Para exercer a actividade é necessário ter licença, o que implica atingir um valor mínimo de vendas por ano: o equivalente a 12 salários mínimos para quem pesca com embarcação e seis ordenados mínimos para quem pesca apeado. Isto porque há diferentes formas de trabalhar na lagoa. Há quem se desloque em pequenas embarcações, há quem trabalhe apeado e use ancinho, alguns mergulham e utilizam faca de mariscar, outros recorrem a redes e a galrichos (pequenas armadilhas para capturar enguias).
Não há propriamente uma época específica para recolher os bivalves. Podem ser capturados todo o ano, consoante o Instituto Português do Mar e da Atmosfera o permita ou interdite, com base nas suas análises regulares. “Recentemente, em Fevereiro, Março, Abril e Maio, tudo esteve proibido, à excepção do lingueirão e do mexilhão”, exemplifica Sérgio. Agora, a proibição da captura já recai sobre o berbigão e a ameijoa-boa, que é a espécie que mais rentabilidade tem, prossegue o presidente.
No entanto, existe um limite máximo de captura diária (80 quilos no caso do berbigão e 20 quilos no caso das amêijoas), salienta Sérgio. Tal como nos outros produtos, também este mercado se rege pela lei da oferta e da procura. Presentemente, os mariscadores vendem à indústria depuradora a ameijoa -japónica a 8 euros/quilo, ameijoa -macha entre 8 e 9 euros/quilo, bergigão a 2 euros/quilo e enguia entre 17 a 20 euros/quilo. O preço é depois incrementado até chegar aos supermercados e restaurantes portugueses e espanhóis.
Faltam condições de trabalho e fiscalização
A lei determina que todos os bivalves capturados sejam encaminhados para a indústria depuradora, que é responsável por libertar o marisco de todas as toxinas e impurezas que contenha. No entanto, lamenta o presidente desta associação, há quem capture sem licença para mariscar e confeccione bivalves para si e os venda a terceiros sem os depurar.
É necessário reforçar a informação e a fiscalização sobre esta concorrência que não é legal e que oferece risco para a saúde pública, frisa Sérgio.
Não é apenas a concorrência desleal que afecta este negócio.

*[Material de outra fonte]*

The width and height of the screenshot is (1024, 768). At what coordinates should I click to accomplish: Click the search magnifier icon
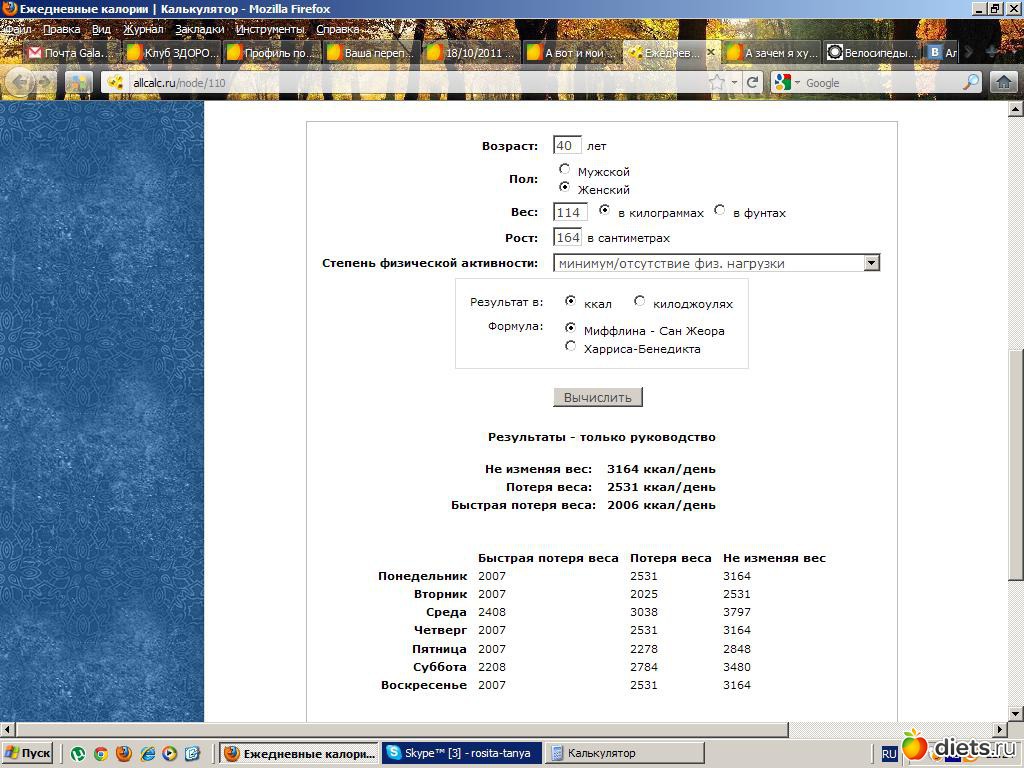coord(971,83)
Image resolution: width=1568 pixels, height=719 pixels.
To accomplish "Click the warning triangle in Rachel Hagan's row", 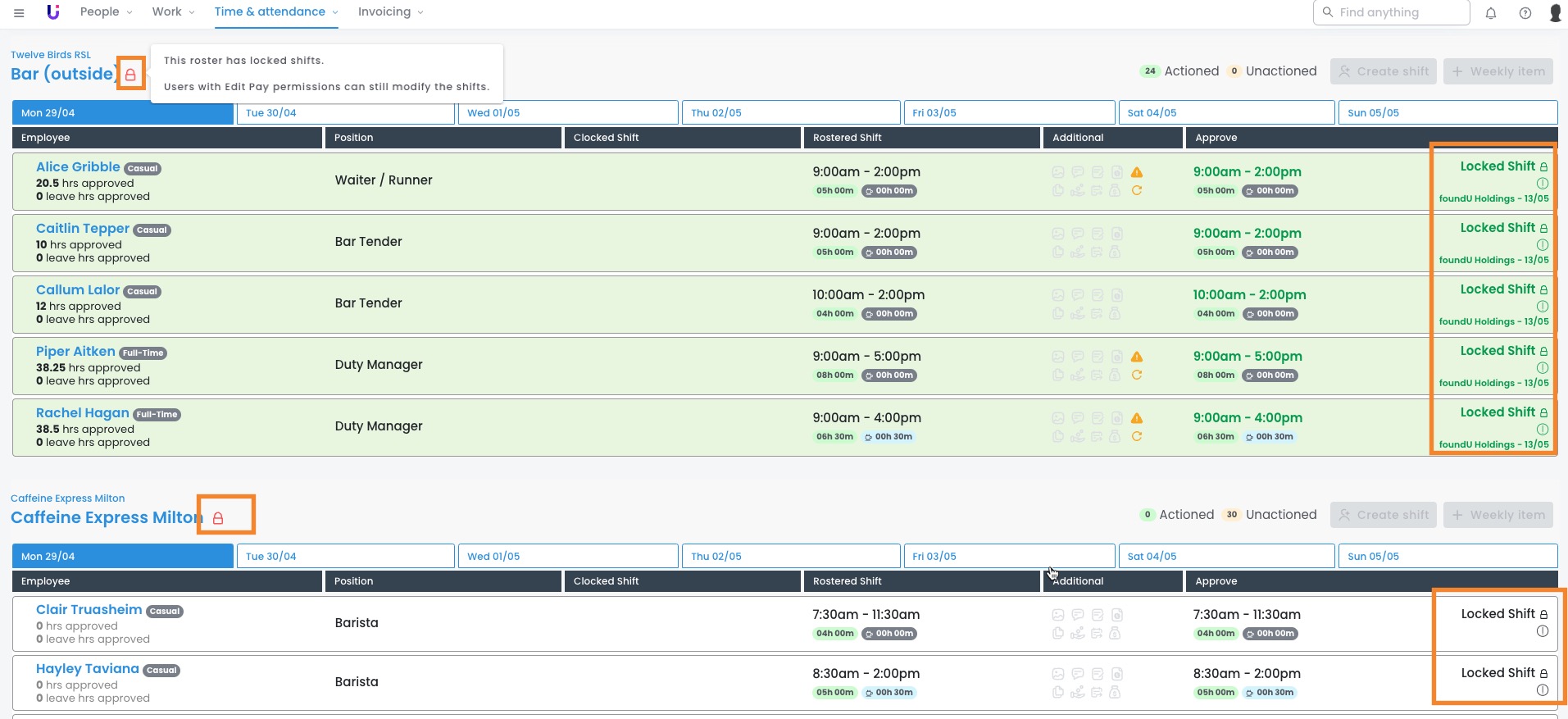I will [x=1137, y=418].
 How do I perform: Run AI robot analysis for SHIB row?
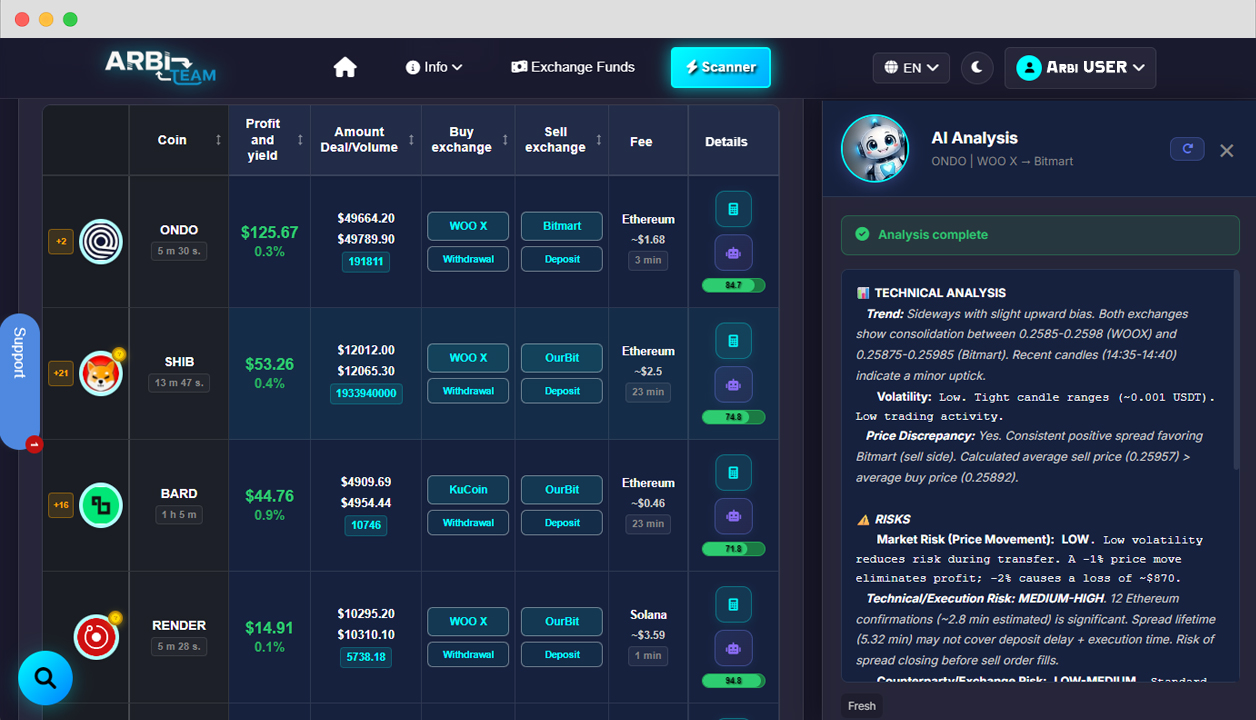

As condições de trabalho, que “são hoje piores do que há 30 anos” também têm forte impacto. Por falta de uma lota no local, o marisco tem de ser entregue a empresas depuradoras que ficam a 20 ou 30 quilómetros de distância. E também as enguias têm de ser levadas até à lota de Peniche, a cerca de 50 quilómetros da Lagoa de Óbidos, repara o dirigente associativo.
“Há 30 anos, existiam casinhas onde os trabalhadores podiam guardar os seus materiais, hoje não têm nada. Nem onde trocar de roupa”, sublinha Sérgio. A associação já apresentou várias vezes um projecto que desenvolveu para o local, que contempla não só uma área destinada aos pescadores e mariscadores, aos seus materiais e embarcações, como uma zona dedicada aos turistas, com restaurante e cais para barcos de recreio. Projecto que a Agência Portuguesa para o Ambiente (APA) considerou “interessante”, mas que a mudança sucessiva de ministros não tem permitido avançar, contextualiza o presidente, que não desiste da ideia.
“Esta é uma tradição que mexe muito com a nossa economia. Por ano, e só contando com os dados oficiais, factura-se mais de um milhão de euros”, repara Sérgio, para quem agregar turismo seria uma mais-valia. O presidente da associação também alerta para a necessidade de uma intervenção urgente naquele ecossistema, que está ameaçado pelo assoreamento e proliferação de limos, que condicionam a apanha de bivalves.
A preocupação do presidente, partilhada pelos mariscadores, está relacionada com “um enorme desenvolvimento de limos que tem vindo a acontecer nos últimos anos, cuja causa pode estar na oxigenação insuficiente da água, devido ao assoreamento de grande parte do corpo da lagoa”.
Do seu ponto de vista, a APA tem de trabalhar regularmente no desassoreamento, já que o vento e o mar deslocam constantemente areia para a lagoa. Deve ainda rebaixar uma das zonas de areia, o que levará ao aumento da área de captura do marisco.